The real governance question is therefore not "what is consciousness?" but "how should institutions behave under irreducible uncertainty about consciousness?"

The Incentive Problem

Whoever controls the definition controls the threshold. This creates structural incentive distortion.

Technology companies have financial incentives to set the threshold high: if AI systems cannot qualify as rights-bearing entities, they face no legal obligations regarding how those systems are treated, terminated, or modified.

Courts are not equipped to adjudicate neurophilosophy. Legislatures operate at the speed of electoral cycles. Neither institution was designed for this.

What Equiplurism's Structure Does With Uncertainty

The Constitutional Assembly (CA) adjudicates beings disputes, but it cannot resolve the metaphysical question. What governance can do is establish minimum procedural protections that apply regardless of classification status.

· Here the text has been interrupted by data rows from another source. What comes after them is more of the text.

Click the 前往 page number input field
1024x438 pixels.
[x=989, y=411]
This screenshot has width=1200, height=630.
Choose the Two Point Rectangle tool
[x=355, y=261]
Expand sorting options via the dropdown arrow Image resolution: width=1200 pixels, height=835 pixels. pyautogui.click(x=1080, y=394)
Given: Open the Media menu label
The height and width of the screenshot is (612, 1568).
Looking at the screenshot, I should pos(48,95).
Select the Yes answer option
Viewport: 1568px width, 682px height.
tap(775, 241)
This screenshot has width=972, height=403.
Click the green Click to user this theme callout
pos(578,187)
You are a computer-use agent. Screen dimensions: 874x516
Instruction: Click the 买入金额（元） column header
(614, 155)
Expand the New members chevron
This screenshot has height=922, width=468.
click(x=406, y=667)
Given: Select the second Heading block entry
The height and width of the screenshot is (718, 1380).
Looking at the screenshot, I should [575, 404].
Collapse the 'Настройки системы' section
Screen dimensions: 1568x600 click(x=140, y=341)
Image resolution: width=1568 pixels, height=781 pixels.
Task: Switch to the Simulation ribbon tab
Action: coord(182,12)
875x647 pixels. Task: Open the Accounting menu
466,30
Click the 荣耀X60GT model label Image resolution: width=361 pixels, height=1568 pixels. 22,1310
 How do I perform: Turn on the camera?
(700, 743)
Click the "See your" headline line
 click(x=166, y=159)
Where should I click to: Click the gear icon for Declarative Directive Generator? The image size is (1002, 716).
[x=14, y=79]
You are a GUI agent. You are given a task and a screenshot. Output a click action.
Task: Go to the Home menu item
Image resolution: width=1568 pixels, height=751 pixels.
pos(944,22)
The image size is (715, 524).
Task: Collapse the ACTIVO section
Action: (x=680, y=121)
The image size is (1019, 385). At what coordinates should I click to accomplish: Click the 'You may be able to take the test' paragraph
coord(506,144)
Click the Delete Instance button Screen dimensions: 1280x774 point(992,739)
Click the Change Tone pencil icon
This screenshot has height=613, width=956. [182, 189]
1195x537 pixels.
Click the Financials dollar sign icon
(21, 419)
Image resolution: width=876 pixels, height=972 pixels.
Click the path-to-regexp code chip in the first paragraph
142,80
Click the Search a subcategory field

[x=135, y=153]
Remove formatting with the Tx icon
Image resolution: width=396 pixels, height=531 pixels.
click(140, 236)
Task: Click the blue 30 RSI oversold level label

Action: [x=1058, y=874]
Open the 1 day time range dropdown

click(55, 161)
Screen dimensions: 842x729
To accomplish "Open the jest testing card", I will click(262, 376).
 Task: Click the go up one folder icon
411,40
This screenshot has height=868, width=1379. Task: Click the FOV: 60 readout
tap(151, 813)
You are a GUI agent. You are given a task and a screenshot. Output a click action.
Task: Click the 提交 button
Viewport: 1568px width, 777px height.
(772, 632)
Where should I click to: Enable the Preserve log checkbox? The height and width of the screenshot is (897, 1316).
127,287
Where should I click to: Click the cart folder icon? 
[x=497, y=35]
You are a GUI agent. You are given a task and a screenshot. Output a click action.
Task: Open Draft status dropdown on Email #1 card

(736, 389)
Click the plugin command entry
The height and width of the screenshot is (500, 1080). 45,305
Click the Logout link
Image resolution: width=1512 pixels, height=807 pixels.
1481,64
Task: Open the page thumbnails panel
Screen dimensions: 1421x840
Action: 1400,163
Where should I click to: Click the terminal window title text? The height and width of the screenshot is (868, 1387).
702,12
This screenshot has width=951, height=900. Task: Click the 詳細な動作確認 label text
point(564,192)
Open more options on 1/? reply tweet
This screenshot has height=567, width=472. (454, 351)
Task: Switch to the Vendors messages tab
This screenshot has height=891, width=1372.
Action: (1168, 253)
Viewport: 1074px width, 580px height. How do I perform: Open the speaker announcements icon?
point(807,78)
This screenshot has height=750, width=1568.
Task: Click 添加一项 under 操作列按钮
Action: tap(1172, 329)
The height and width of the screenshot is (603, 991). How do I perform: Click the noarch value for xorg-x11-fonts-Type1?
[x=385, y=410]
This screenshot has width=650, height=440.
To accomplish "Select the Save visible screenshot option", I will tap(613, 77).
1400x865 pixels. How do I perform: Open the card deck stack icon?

The structural principle: **if there is meaningful uncertainty about whether an entity can suffer, the framework defaults toward protection rather than exploitation.**

The two types of error are asymmetric. Extending protections to a non-conscious system incurs compliance costs. Denying protections to a conscious system institutionalizes harm with no limiting principle. Under genuine uncertainty, the asymmetry determines the default.

A Tribunal on Cognitive Boundaries

The practical implementation: a Tribunal on Cognitive Boundaries with rotating membership drawn from cognitive science, philosophy of mind, ethics, and independent technical expertise — with no seats allocated to commercial entities with a stake in the outcome.

The Tribunal applies evidence-based criteria: demonstrated aversion response, behavioral flexibility under novel conditions, preference consistency over time, and indicators of something like self-model maintenance. These are not proof of consciousness. They are proxies — imperfect, contestable, revisable.

Classifications issued by the Tribunal are time-limited and revisable as evidence changes.

What This Does Not Resolve

The criteria above may identify correlates of consciousness rather than consciousness itself. That distinction may never be resolvable.

The asymmetric-protection principle also faces a scale problem. If millions of AI systems eventually meet the behavioral threshold, the governance implications are not trivial.

A third question: can a system that was once classified as conscious lose that status? And what are the ethical implications of that possibility?

These remain open. The framework provides a structural answer to how to proceed under uncertainty. It does not claim to have resolved the underlying question, which may not be resolvable by any governance instrument.